This would enable the court to hear the application for bail (pending trial) filed on behalf of the accused persons; and the State’s opposition to the application.
The Court, presided over by Mr Justice Charles Edward Baiden, on May 10, remanded them, following which the Ghana Immigration Service arraigned them; but without preferring any charges against them.
The accused persons, aka Aisha Huang , aka Yaa Asantewaa; Gao Jin Cheng, 45; Lu Qi Jun 39; Habin Gao, 26; and Zhang Pen, 23; who were not in court, are said to be behind some galamsey operations in the Ashanti Region.
The Court said it saw the notice of motion for bail pending an appeal yesterday, but when the judge opened the court docket this morning, he also saw the Attorney General’s affidavit in opposition.
The Court wondered why the State had not charged the accused persons, yet had come to Court to oppose the bail application.
“You have not charged the accused persons and you have come to court to oppose to the application,” the judge queried. “Your opposition is without legs.”
The matter was, therefore, adjourned to enable the State to put its house in order.
Earlier on, the State did not prefer any charges against the accused persons, but on Thursday, the Court was informed that the accused persons’ activities contravened Ghana’s Mining and Minerals Laws.
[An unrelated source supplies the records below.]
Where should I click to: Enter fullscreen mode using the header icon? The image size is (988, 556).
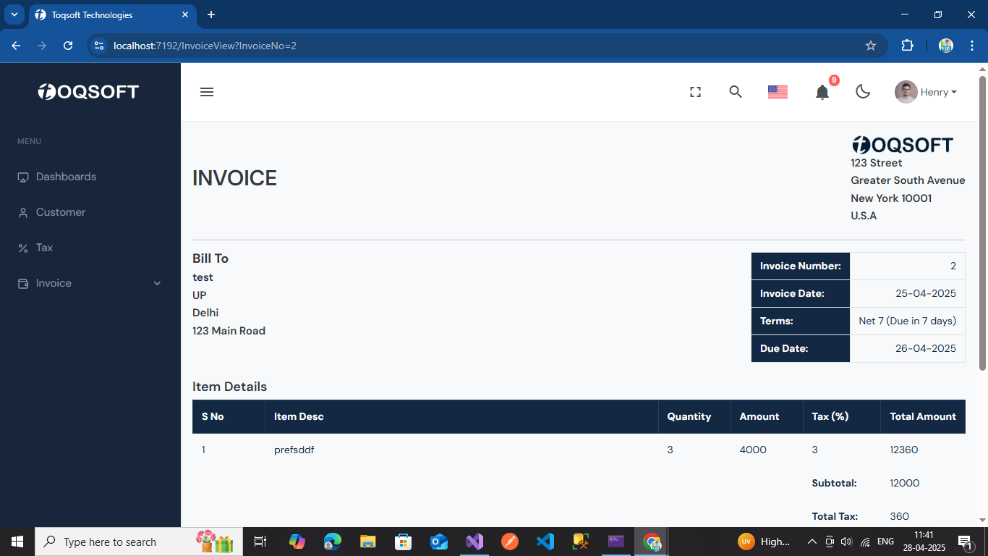click(x=695, y=92)
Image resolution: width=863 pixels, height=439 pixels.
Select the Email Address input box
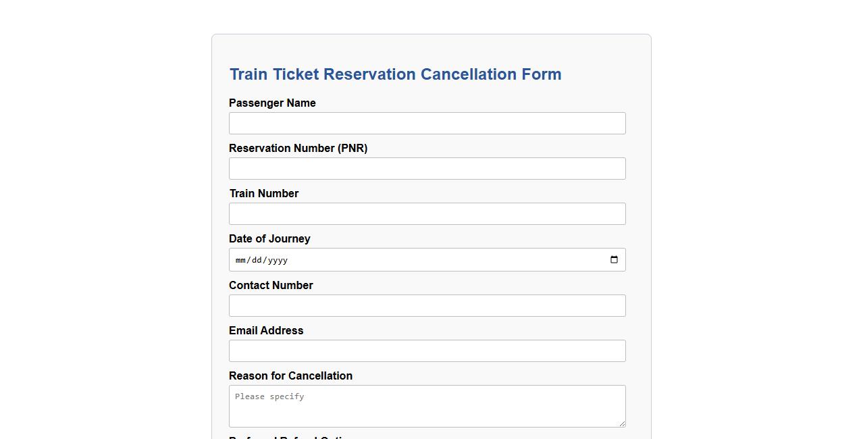427,351

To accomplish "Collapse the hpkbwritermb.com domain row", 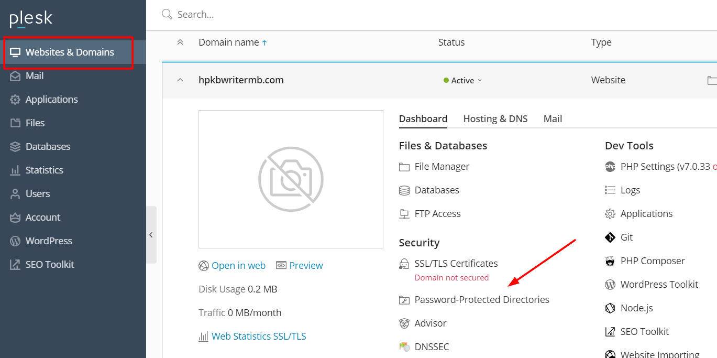I will point(180,80).
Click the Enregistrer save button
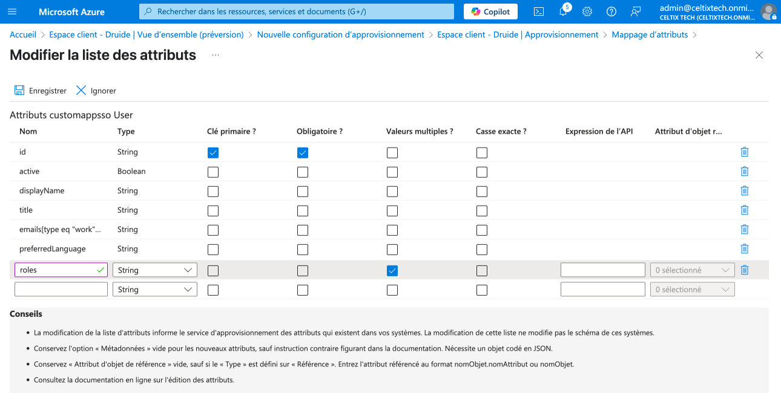 pyautogui.click(x=41, y=91)
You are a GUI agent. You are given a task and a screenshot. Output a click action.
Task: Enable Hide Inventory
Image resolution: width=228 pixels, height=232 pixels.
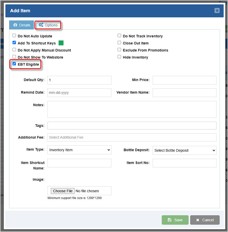click(119, 56)
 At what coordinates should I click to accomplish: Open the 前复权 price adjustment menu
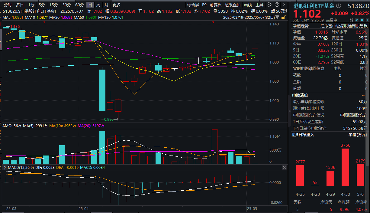coord(215,5)
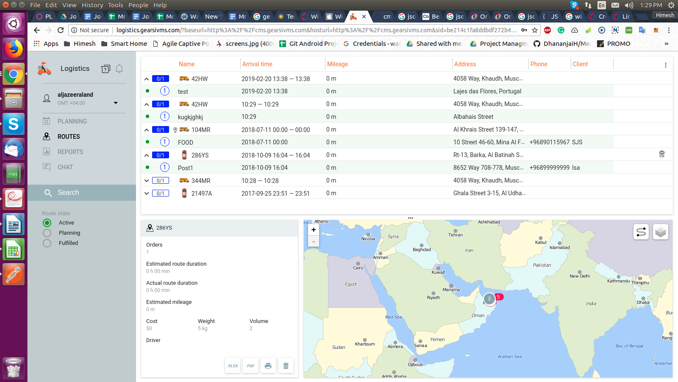The image size is (678, 382).
Task: Open the aljazeeraland account dropdown
Action: (x=116, y=103)
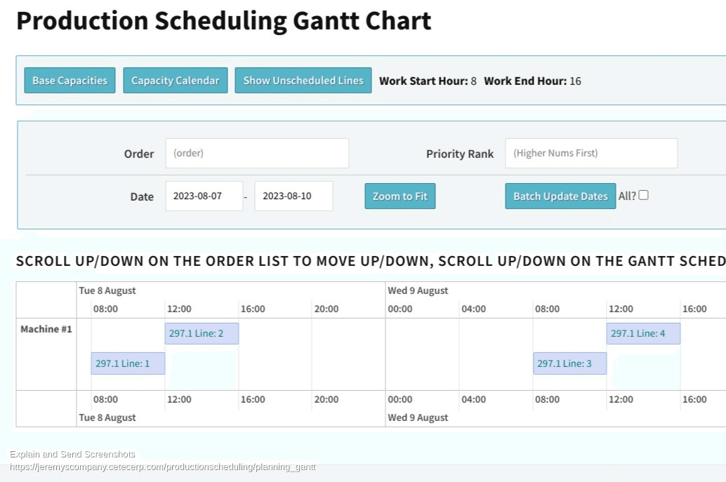Open the Capacity Calendar

pyautogui.click(x=175, y=81)
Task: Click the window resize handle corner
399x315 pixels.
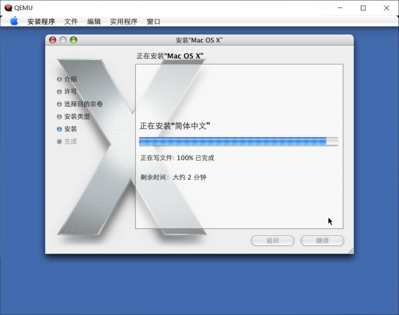Action: click(351, 251)
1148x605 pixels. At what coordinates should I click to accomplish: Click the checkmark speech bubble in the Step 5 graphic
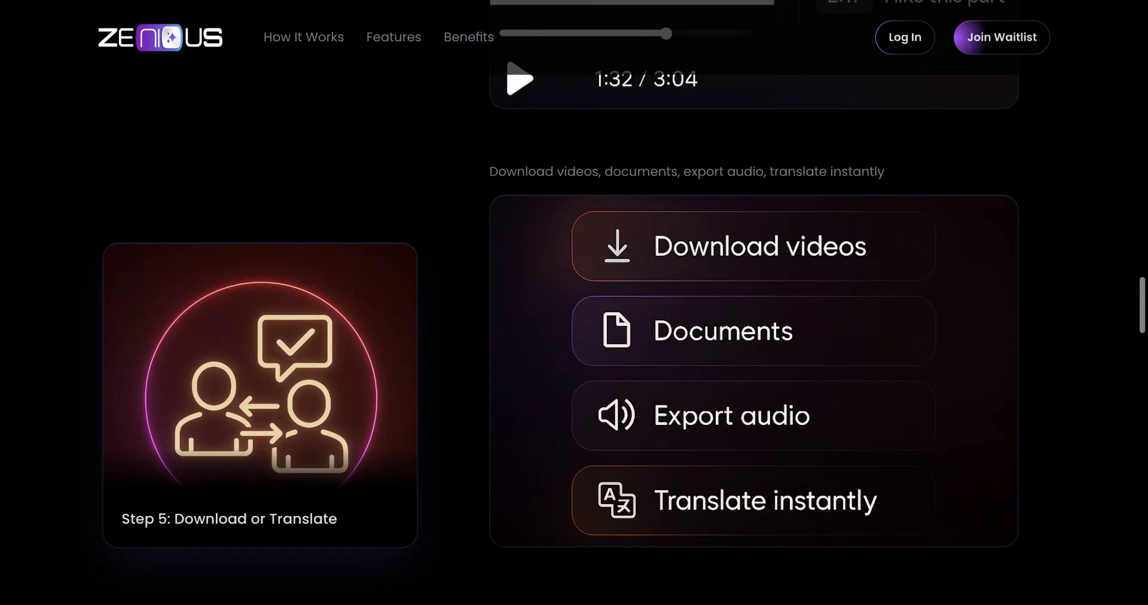tap(294, 342)
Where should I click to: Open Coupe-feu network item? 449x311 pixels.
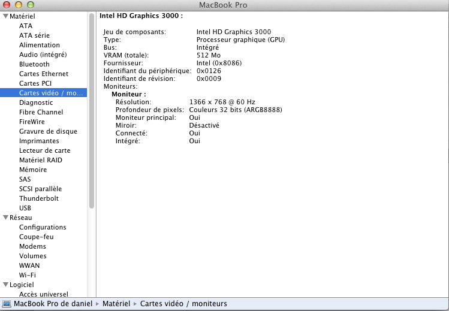click(x=36, y=237)
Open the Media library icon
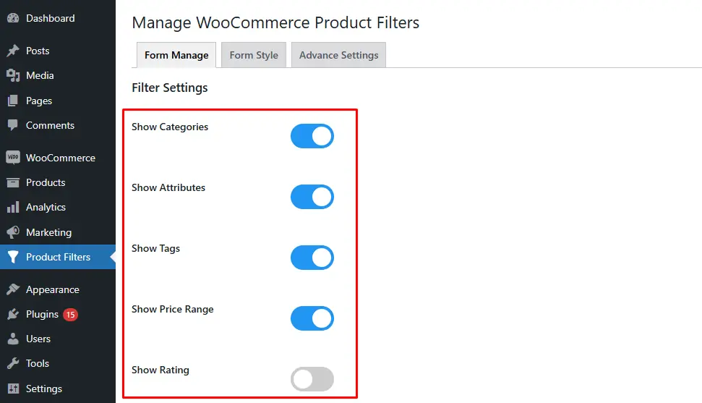The width and height of the screenshot is (702, 403). coord(13,75)
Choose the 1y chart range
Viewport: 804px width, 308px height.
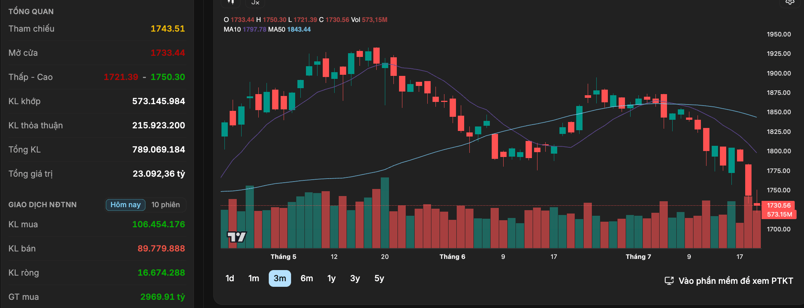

Mr Jerry Akuetteh, counsel for the accused persons, however, told the Court, on Thursday, that he filed the motion on notice for bail pending trial on May 15.
Mr Akuetteh held that the bail application was filed on health grounds on the part of Asia.
According to counsel, the accused persons could be granted bail, while further investigations were being carried out because his clients would not interfere in any form with the investigations.
Ms Mercy Arthur, a Senior State Attorney, who was led by Mr Asiamah Sampong, Principal State Attorney, however, opposed the application for bail pending trial.
According to Ms Arthur, investigations carried out indicated that the accused persons’ activities contravened the Mining and Minerals Laws.
She recounted that the Ghana Immigration Service (GIS) earlier held the accused persons but referred the matter to the Attorney General’s Department.
According to the Senior State Attorney, further investigations had been carried out, which indicated that the accused persons did, indeed, contravene the Mining and Mineral Act but the GIS’ mandate fell outside of that.
The accused persons were rounded up by the GIS in the Ashanti Region.
They were, consequently, transferred to Accra by the GIS for further investigations.